Personal information
- Full name: Peter Robert Painter
- Date of birth: 26 January 1971 (age 54)
- Place of birth: Wigan, England
- Height: 5 ft 10 in (1.78 m)
- Position(s): Striker

Youth career
- Chester City

Senior career*
- Years: Team / Apps / (Gls)
- 1987–1991: Chester City / 84 / (8)
- 1991–1992: Maidstone United / 30 / (5)
- 1992–1993: Burnley / 26 / (2)
- 1993–1996: Darlington / 115 / (28)
- 1996–1999: Rochdale / 112 / (30)
- 1999–2001: Halifax Town / 58 / (8)
- 2001–2002: Gateshead / 41 / (7)
- 2002–2003: Bradford (Park Avenue)
- 2003–c.2004: Ossett Town
- c.2004–2005: Emley
- 2005–20??: Guiseley

= Robbie Painter =

English footballer

Robbie Painter (born 26 January 1971) is an English former professional footballer. He played in the Football League for six clubs between 1987 and 2001, usually as a striker.

==Playing career==
Painter was just 16 when he made his Football League debut as a substitute for Chester City at Bristol City on 21 November 1987. Although he appeared again from the bench a fortnight later against Doncaster Rovers, Painter then had to wait more than a year for his next first-team action. He began to play regularly towards the end of the 1988–89 season, alongside fellow homegrown youngsters Aidan Newhouse, Chris Lightfoot and Colin Woodthorpe. He remained involved in first-team duties for the next two years but at the end of the 1990–91 season he opted to join Fourth Division club Maidstone United for an initial £30,000 along with teammate Neil Ellis.

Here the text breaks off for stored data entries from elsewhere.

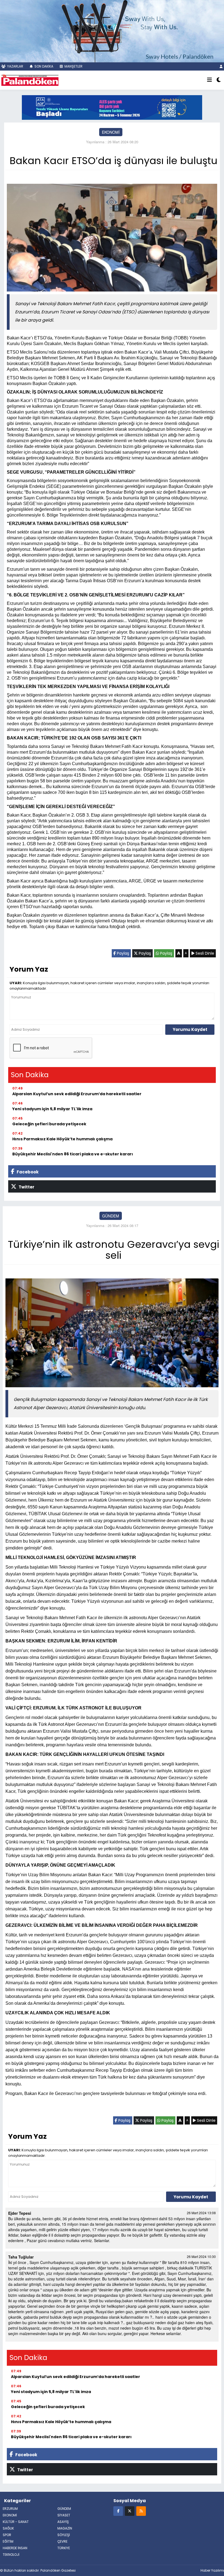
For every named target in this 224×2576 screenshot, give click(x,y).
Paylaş (122, 953)
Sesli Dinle (204, 953)
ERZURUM (10, 2508)
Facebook (27, 1172)
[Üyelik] (221, 66)
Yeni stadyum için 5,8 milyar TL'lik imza (52, 1109)
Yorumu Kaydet (190, 1029)
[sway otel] (112, 30)
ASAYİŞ (63, 2521)
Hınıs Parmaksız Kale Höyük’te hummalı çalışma (62, 1139)
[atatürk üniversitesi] (112, 106)
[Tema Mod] (219, 80)
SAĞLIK (8, 2528)
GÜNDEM (110, 1216)
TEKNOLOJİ (11, 2554)
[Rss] (141, 2510)
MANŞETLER (73, 66)
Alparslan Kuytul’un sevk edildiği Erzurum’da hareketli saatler (77, 1094)
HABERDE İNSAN (15, 2548)
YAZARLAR (14, 66)
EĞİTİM (8, 2541)
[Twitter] (129, 2510)
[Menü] (209, 80)
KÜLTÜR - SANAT (16, 2521)
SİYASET (63, 2515)
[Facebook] (118, 2510)
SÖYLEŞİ (63, 2535)
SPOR (7, 2535)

After less than a year at Maidstone, Painter returned north by joining Burnley for £25,000, helping them clinch the Fourth Division title. He holds the honour of scoring the division's last goal before the leagues were rebranded. A year later he moved on again to Darlington in another £25,000 deal. Painter's three-year stint at Feethams included an appearance at Wembley Stadium in the Division Three play–off final against Plymouth Argyle, where Darlington suffered a 1–0 defeat.

Painter moved in October 1996 to Rochdale, where his former Chester teammate, Graham Barrow, was manager. He spent three years at Spotland and then moved across the Pennines to Halifax Town, where he played his final Football League match against Darlington on 28 April 2001.

He has since played for non-league sides Gateshead, Bradford (Park Avenue), Ossett Town, Emley and Guiseley.

==Honours==
Burnley
- Football League Fourth Division champions: 1991–92
Darlington
- Football League Third Division play–off finalists: 1995–96.